SOURCE DOCUMENT
-- start --

Report Commands

Utilities that operate on the canonical detections table (DuckDB/Parquet) live under badc report. They complement Infer Commands by transforming the Parquet export into analyst- friendly tables or plots.

badc report summary

Aggregate detections stored in Parquet via DuckDB. The command prints a Rich table (optionally written to CSV) so analysts can quickly inspect label, recording, or label+recording totals.

Usage:

badc report summary --parquet artifacts/aggregate/detections.parquet \
    --group-by label,recording_id --output artifacts/aggregate/summary_by_label.csv

Key options

--parquet

Path to the Parquet detections file produced by badc infer aggregate --parquet ....

--group-by

Comma-separated grouping columns (label or recording_id; defaults to label).

--output

Optional CSV destination mirroring the console output.

--limit

Cap the number of displayed rows (default 20) when the grouping returns many combinations.

Option reference

Option / Argument

Description

Default

--parquet PATH

Parquet file containing canonical detections.

Required

--group-by TEXT

Columns (label, recording_id) used for aggregation.

label

--output PATH

Optional CSV path for the rendered summary.

Disabled

--limit INT

Maximum rows printed to the console.

20

Help excerpt

$ badc report summary --help
Usage: badc report summary [OPTIONS]
  Summarize detections via DuckDB (group counts + avg confidence).
Options:
  --parquet PATH      Parquet detections file.  [required]
  --group-by TEXT     Comma-separated columns to group by (label, recording_id).
  --output PATH       Optional CSV path for the summary.
  --limit INTEGER     Rows to display in console.
  --help              Show this message and exit.

See also

  • Infer Commands for emitting the Parquet detections export.

  • Aggregate Detection Results for a guided walkthrough that chains badc infer aggregate, badc report summary, badc report quicklook, and notebook-ready DuckDB queries.

badc report quicklook

Produce a multi-table “quicklook” report that highlights the busiest labels, the loudest recordings, and a per-chunk detection timeline. The command always targets the canonical Parquet export produced by badc infer aggregate --parquet and renders ASCII sparklines directly in the terminal.

Usage:

badc report quicklook \
    --parquet data/datalad/bogus/artifacts/aggregate/detections.parquet \
    --top-labels 12 \
    --top-recordings 5 \
    --output-dir data/datalad/bogus/artifacts/aggregate/quicklook

Key options

--parquet

Canonical detections Parquet file (required).

-- end --

SET TASKS
[A] Check each statement against the report commands page and answer yes or no, quoting the words from the page that settle it. (i) The --limit option of badc report summary displays 20 rows by default. (ii) The --group-by option of badc report summary defaults to recording_id. (iii) badc report quicklook renders its sparklines in a browser window.
[B] Carry on the report commands page from its last line, keeping its format and style.

Target position entries
-- start --

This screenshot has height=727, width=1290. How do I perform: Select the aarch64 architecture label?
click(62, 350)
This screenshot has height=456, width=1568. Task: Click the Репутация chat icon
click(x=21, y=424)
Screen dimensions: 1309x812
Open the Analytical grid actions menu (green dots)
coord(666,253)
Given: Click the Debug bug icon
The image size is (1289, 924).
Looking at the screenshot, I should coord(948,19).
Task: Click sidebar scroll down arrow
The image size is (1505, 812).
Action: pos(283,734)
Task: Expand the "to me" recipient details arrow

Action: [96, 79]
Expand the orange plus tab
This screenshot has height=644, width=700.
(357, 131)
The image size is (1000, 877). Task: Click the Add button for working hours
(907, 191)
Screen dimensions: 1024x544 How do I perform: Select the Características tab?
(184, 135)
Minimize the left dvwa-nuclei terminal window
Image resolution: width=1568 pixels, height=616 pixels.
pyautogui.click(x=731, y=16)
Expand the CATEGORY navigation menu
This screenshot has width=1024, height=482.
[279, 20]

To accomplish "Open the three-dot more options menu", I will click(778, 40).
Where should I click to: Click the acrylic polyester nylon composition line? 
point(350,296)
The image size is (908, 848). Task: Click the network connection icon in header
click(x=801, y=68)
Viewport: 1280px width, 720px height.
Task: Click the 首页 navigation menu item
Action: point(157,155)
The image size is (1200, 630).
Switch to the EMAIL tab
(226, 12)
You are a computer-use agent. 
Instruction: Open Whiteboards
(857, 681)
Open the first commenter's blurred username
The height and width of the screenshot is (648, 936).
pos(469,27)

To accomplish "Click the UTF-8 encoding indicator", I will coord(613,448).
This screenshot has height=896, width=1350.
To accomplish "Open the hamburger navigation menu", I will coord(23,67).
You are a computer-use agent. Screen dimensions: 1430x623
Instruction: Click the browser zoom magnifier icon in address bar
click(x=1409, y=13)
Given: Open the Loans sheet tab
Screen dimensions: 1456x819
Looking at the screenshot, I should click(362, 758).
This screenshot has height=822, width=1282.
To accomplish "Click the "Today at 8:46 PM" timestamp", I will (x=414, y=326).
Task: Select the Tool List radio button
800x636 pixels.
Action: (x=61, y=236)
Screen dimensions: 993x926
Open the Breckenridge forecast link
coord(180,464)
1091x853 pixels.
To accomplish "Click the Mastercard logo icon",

-- end --

ANSWERS IN ORDER
[A]
(i) Yes: "Cap the number of displayed rows (default 20) when the grouping returns many combinations."
(ii) No: "Comma-separated grouping columns (label or recording_id; defaults to label)."
(iii) No: "renders ASCII sparklines directly in the terminal."

[B]
--top-labels

Number of label rows to display (default 10).

--top-recordings

Number of recording rows to display (default 5).

--output-dir

Optional directory for CSV exports (labels.csv, recordings.csv, chunks.csv).

Option reference

Option / Argument

Description

Default

--parquet PATH

Path to the canonical detections Parquet file.

Required

--top-labels INT

Number of label rows to display/export.

10

--top-recordings INT

Number of recording rows to display/export.

5

--output-dir PATH

Directory where CSV snapshots will be stored.

Disabled

Help excerpt

$ badc report quicklook --help
Usage: badc report quicklook [OPTIONS]
  Generate quicklook tables/plots for canonical detections.
Options:
  --parquet PATH       Parquet detections file.  [required]
  --top-labels INTEGER
                        Number of label rows to display.
  --top-recordings INTEGER
                        Number of recording rows to display.
  --output-dir PATH    Optional directory for CSV exports.
  --help               Show this message and exit.

Output

The command prints three Rich tables (labels, recordings, chunk timeline) and an ASCII sparkline representing detections-per-chunk so you can eyeball bursts of activity without launching a notebook. When --output-dir is set the same data lands in CSVs for downstream DuckDB/Pandas pipelines.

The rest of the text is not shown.